Aufgaben =>
a – Beantworte anhand des Textauszugs zum Euro diese Fragen:
(i) Als was gilt der Euro vielen?
(ii) Was könnte in den USA entgegen den Erwartungen im Dezember geschehen?
(iii) Womit hängt die Widerstandsfähigkeit der Gemeinschaftswährung stark zusammen?
b – Fasse den Absatz „Frankfurt (ots) - Der Euro gilt“ aus dem Textauszug zum Euro als kurze Stichpunktliste zusammen und behalte dabei die wichtigsten Fakten bei.

Ausgewählter Textauszug =>

= = =

Frankfurt (ots) - Der Euro gilt ja vielen als Leichtgewicht. Zu

Unrecht, wie sich in der abgelaufenen Handelswoche wieder einmal

zeigte. Die Gemeinschaftswährung berappelte sich sehr schnell wieder

nach dem ersten Schock darüber, dass in den USA die Leitzinsen

entgegen den Erwartungen doch im Dezember steigen könnten. Die

Widerstandsfähigkeit der Gemeinschaftswährung hängt stark mit ihrer

veränderten Rolle als Finanzierungswährung an den globalen

Finanzmärkten zusammen. Dies hat auch Konsequenzen für das Bestreben

der Europäischen Zentralbank, über eine Abwertung der

Gemeinschaftswährung eine Reflationierung herbeizuführen.

= = =

Erfasste Daten =>
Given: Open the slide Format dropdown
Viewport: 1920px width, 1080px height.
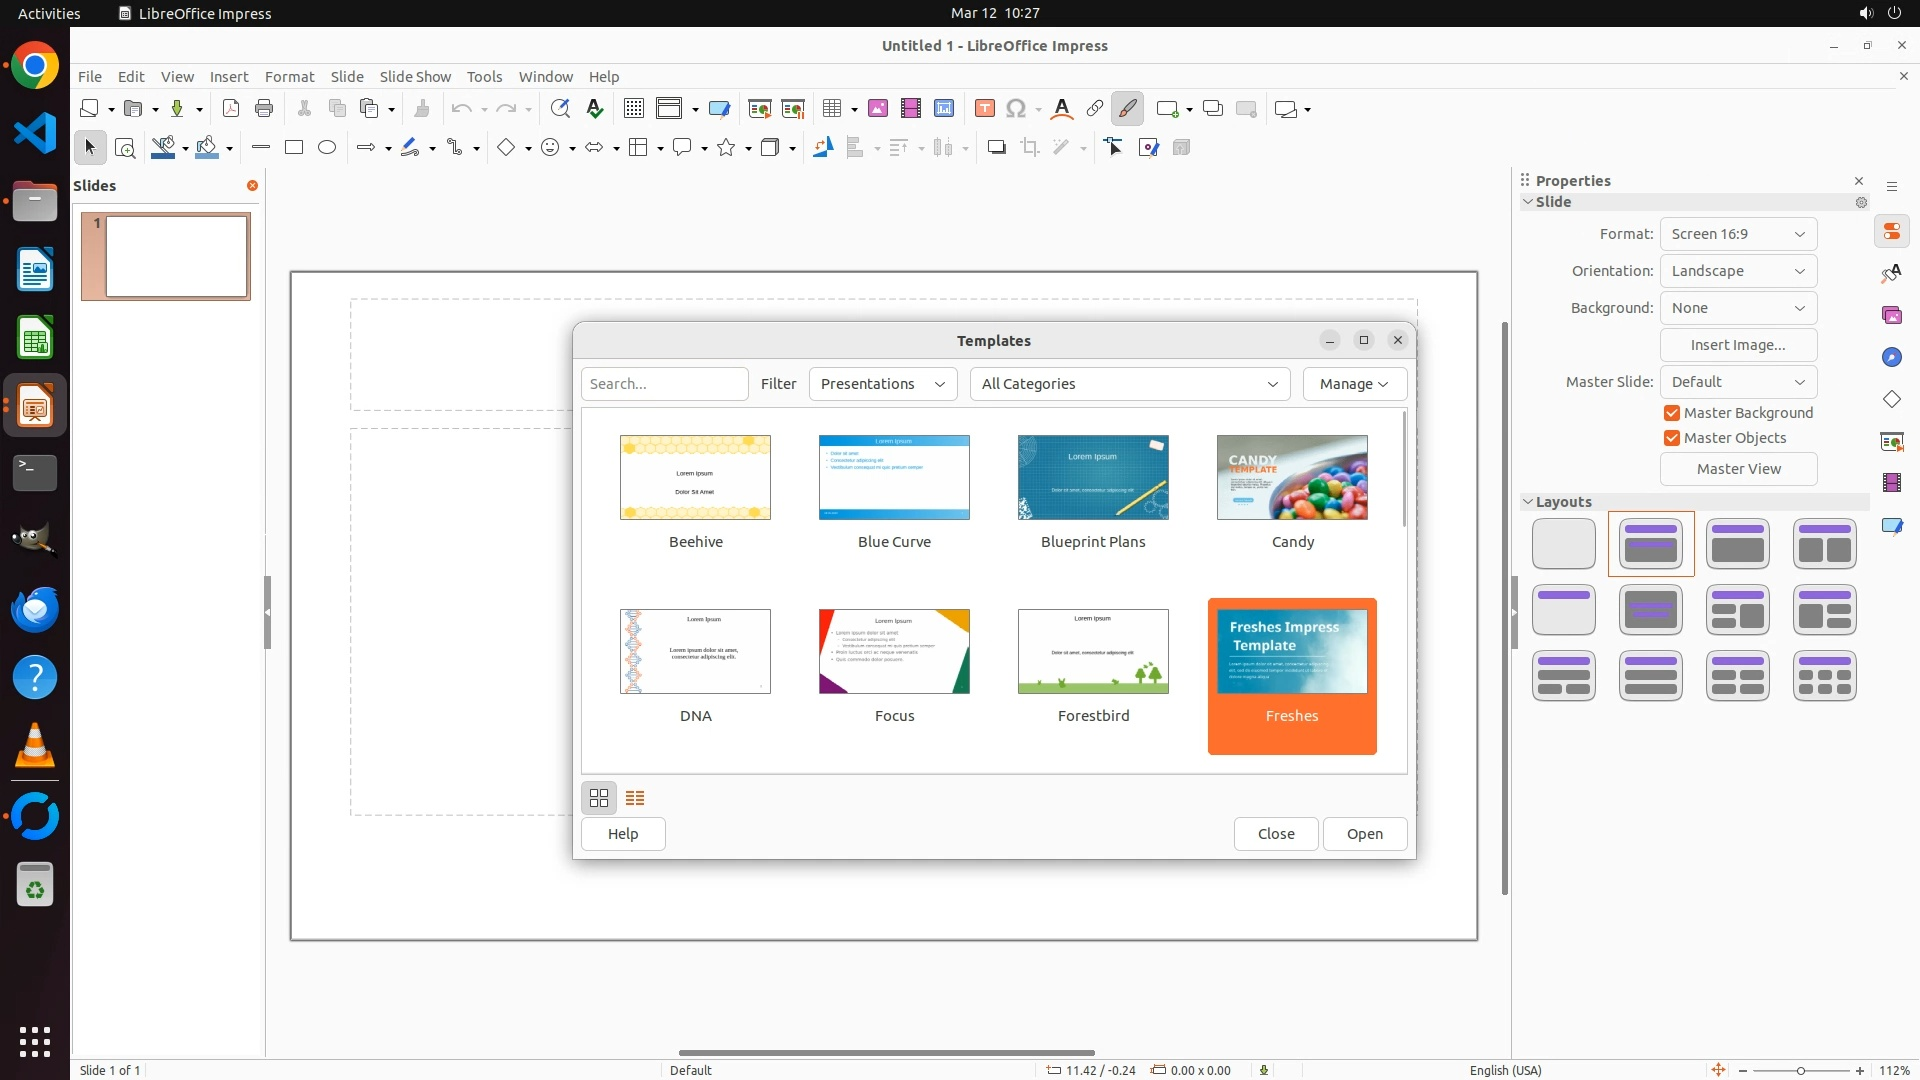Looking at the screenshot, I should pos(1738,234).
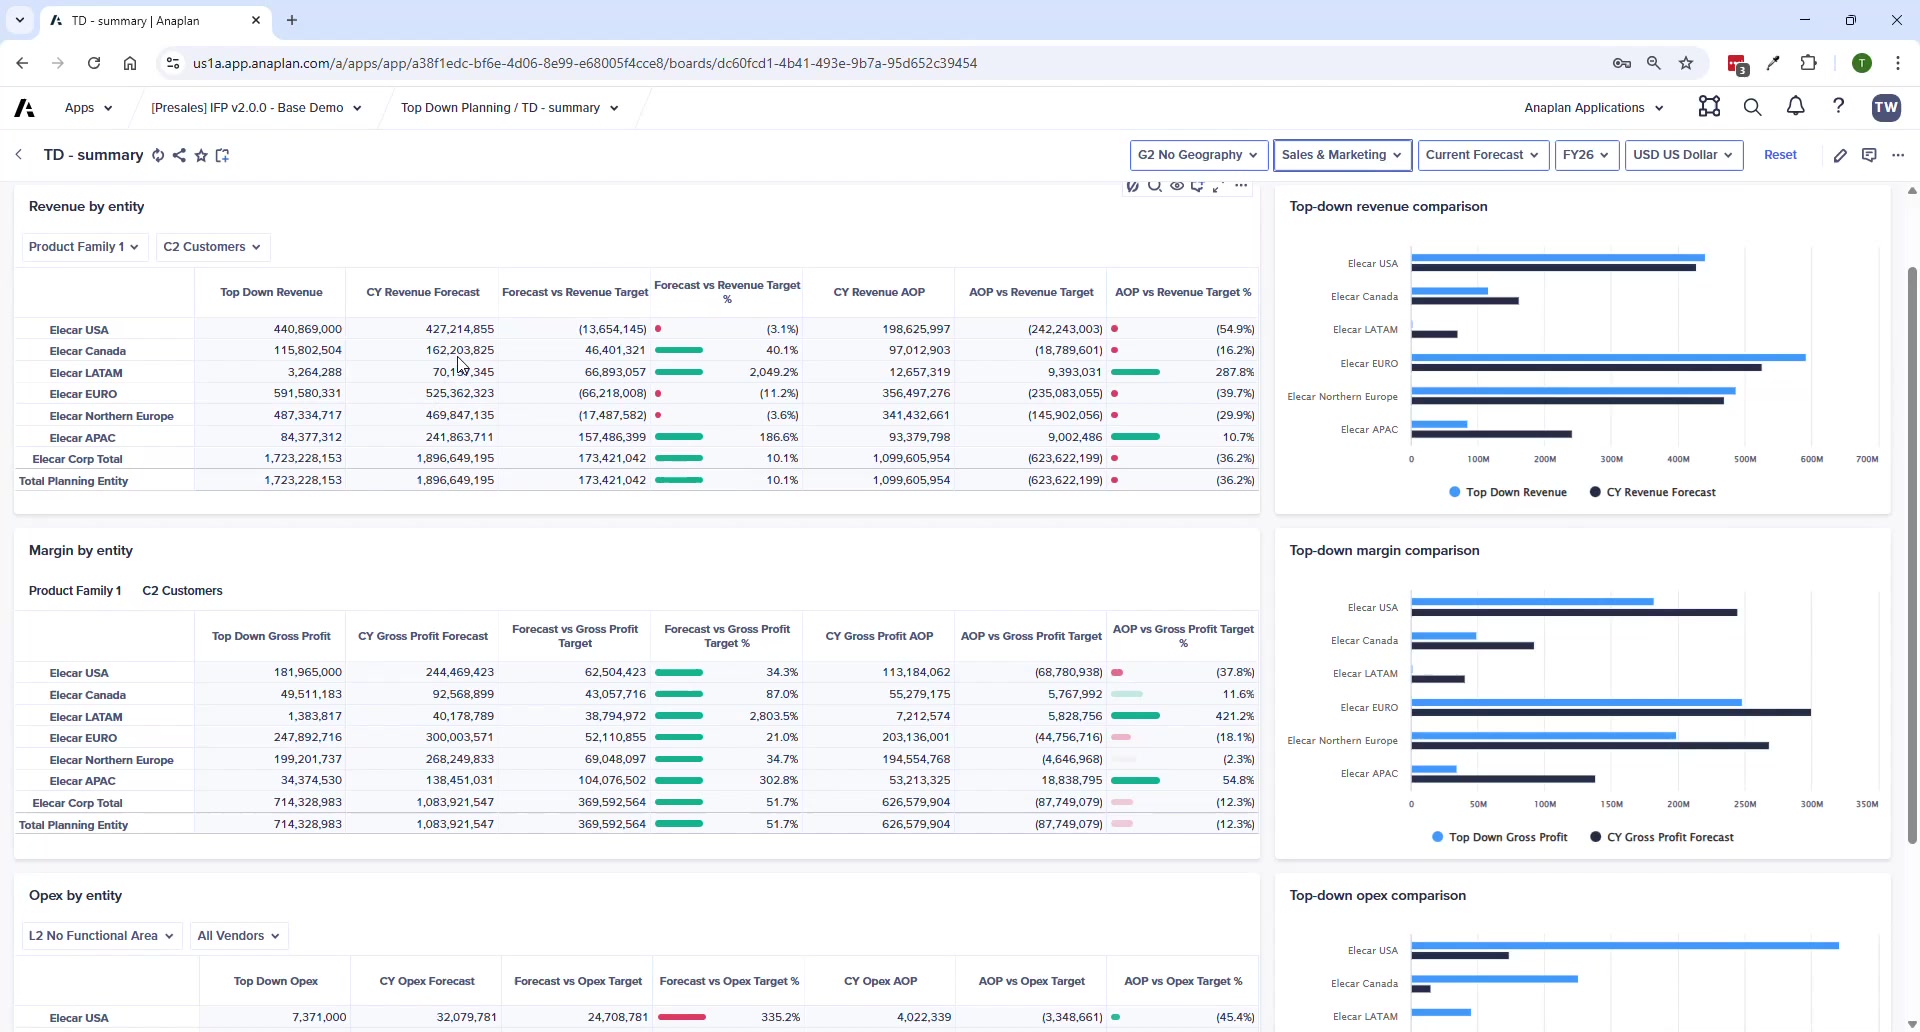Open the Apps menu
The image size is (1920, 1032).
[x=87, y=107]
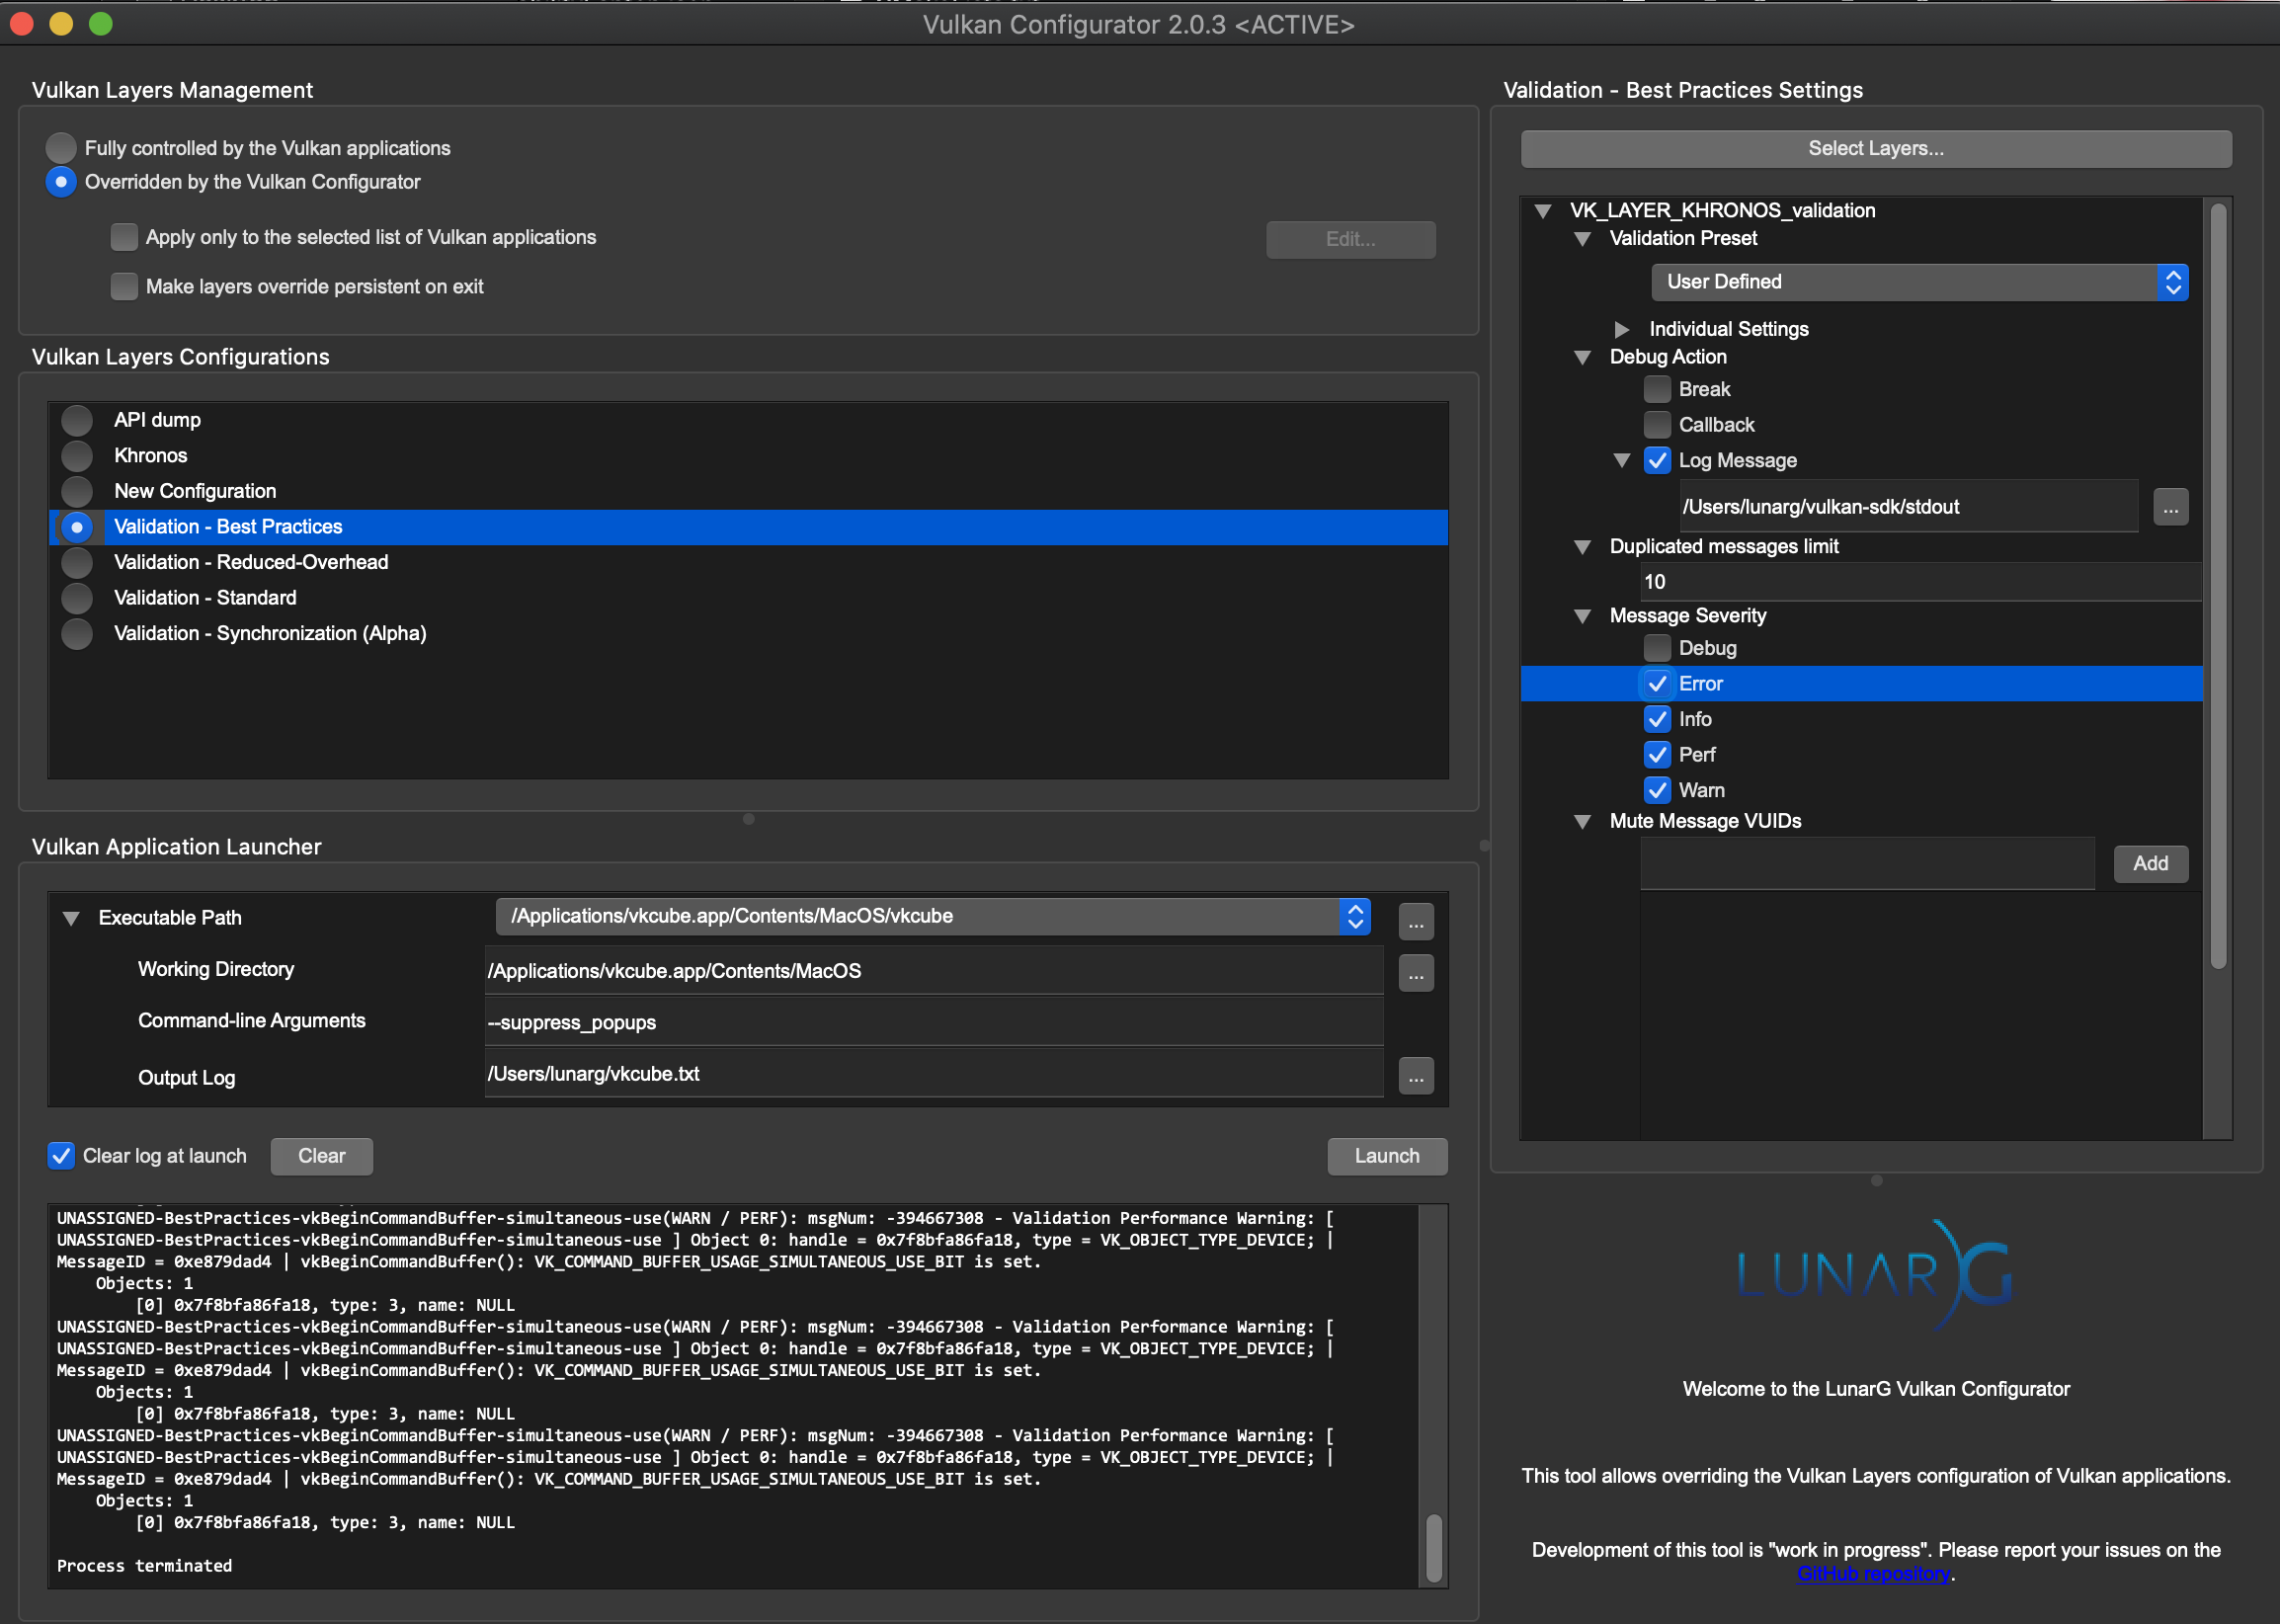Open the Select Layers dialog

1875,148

= = =

Die Antworten =>
a –
(i) Als Leichtgewicht.
(ii) Die Leitzinsen könnten steigen.
(iii) Mit ihrer veränderten Rolle als Finanzierungswährung an den globalen Finanzmärkten.

b –
- Viele halten den Euro für ein Leichtgewicht, doch das stimmt nicht.
- In der abgelaufenen Handelswoche erholte er sich schnell vom Schock über eine mögliche Leitzinserhöhung in den USA im Dezember.
- Seine Widerstandsfähigkeit hängt stark mit seiner veränderten Rolle als Finanzierungswährung an den globalen Finanzmärkten zusammen.
- Das hat Folgen für das Ziel der Europäischen Zentralbank, über eine Abwertung des Euro eine Reflationierung zu erreichen.